Mailing List Archive

Lucene cpu utilization & scoring
Hi,

We have a large index that we divide into X lucene indices - we use lucene
6.5.0. On each of our serving machines serves 8 lucene indices in parallel.
We are getting realtime updates to each of these 8 indices. We are seeing a
couple of things:

a) When we turn off realtime updates, performance is significantly better.
When we turn on realtime updates, due to accumulation of segments - CPU
utilization by lucene goes up by at least *3X* [based on profiling].

b) A profile shows that the vast majority of time is being spent in
scoring methods even though we are setting *needsScores() to false* in our
collectors.

We do commit our index frequently and we are roughly at ~25 segments per
index - so a total of 8 * 25 ~ 200 segments across all the 8 indices.

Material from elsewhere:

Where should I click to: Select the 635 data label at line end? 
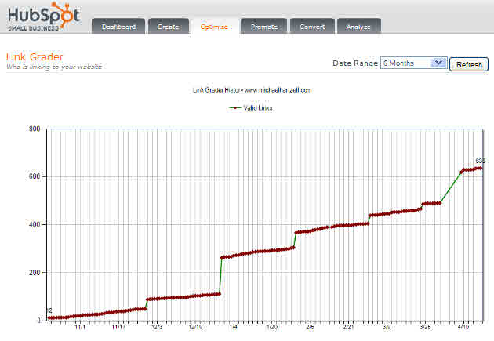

Changing the number of 8 indices per machine to reduce the number of
segments is a significant effort. So, we would like to know if there are
ways to improve performance, w.r.t a) & b)

i) We have tried some parameters with the merge policy &
NRTCachingDirectory and they did not help significantly
ii) Since we dont care about lucene level scores, is there a way to
completely disable scoring ? Should setting needsScores() to false in our
collectors do the trick ? Should we create our own dummy weight/scorer and
injecting it into the Query classes ?

Thanks
Varun
Re: Lucene cpu utilization & scoring [ In reply to ]
I think the usual usage pattern is to *refresh* frequently and commit
less frequently. Is there a reason you need to commit often?

You may also have overlooked this newish method: MergePolicy.findFullFlushMerges

If you implement that, you can tell IndexWriter to (for example) merge
multiple small segments on commit, which may be piling up given
frequent commits, and if you are indexing across multiple threads. We
found this can help reduce the number of segments, and the variability
in the number of segments. I don't know if that is truly a root cause
of your performance problems here though.

Regarding scoring costs -I don't think creating dummy Weight and
Scorer will do what you think - Scorers are doing matching in fact as
well as scoring. You won't get any results if you don't have any real
Scorer.

I *think* that setting needsScores() to false should disable work done
to compute relevance scores - you can confirm by looking at the scores
you get back with your hits - are they all zero? Also, we did
something similar in our system, and then later re-enabled scoring,
and it did not add significant cost for us. YMMV, but are you sure the
costs you are seeing are related to computing scores and not required
for matching?

-Mike

On Fri, Aug 20, 2021 at 2:02 PM Varun Sharma
<varun.sharma@airbnb.com.invalid> wrote:
>
> Hi,
>
> We have a large index that we divide into X lucene indices - we use lucene
> 6.5.0. On each of our serving machines serves 8 lucene indices in parallel.
> We are getting realtime updates to each of these 8 indices. We are seeing a
> couple of things:
>
> a) When we turn off realtime updates, performance is significantly better.
> When we turn on realtime updates, due to accumulation of segments - CPU
> utilization by lucene goes up by at least *3X* [based on profiling].
>
> b) A profile shows that the vast majority of time is being spent in
> scoring methods even though we are setting *needsScores() to false* in our
> collectors.
>
> We do commit our index frequently and we are roughly at ~25 segments per
> index - so a total of 8 * 25 ~ 200 segments across all the 8 indices.
>
> Changing the number of 8 indices per machine to reduce the number of
> segments is a significant effort. So, we would like to know if there are
> ways to improve performance, w.r.t a) & b)
>
> i) We have tried some parameters with the merge policy &
> NRTCachingDirectory and they did not help significantly
> ii) Since we dont care about lucene level scores, is there a way to
> completely disable scoring ? Should setting needsScores() to false in our
> collectors do the trick ? Should we create our own dummy weight/scorer and
> injecting it into the Query classes ?
>
> Thanks
> Varun

---------------------------------------------------------------------
To unsubscribe, e-mail: java-user-unsubscribe@lucene.apache.org
For additional commands, e-mail: java-user-help@lucene.apache.org
Re: Lucene cpu utilization & scoring [ In reply to ]
Thanks, Michael. Its good to know that scorers are also doing matching. I
will check and verify whether the scores returned are 0 or not.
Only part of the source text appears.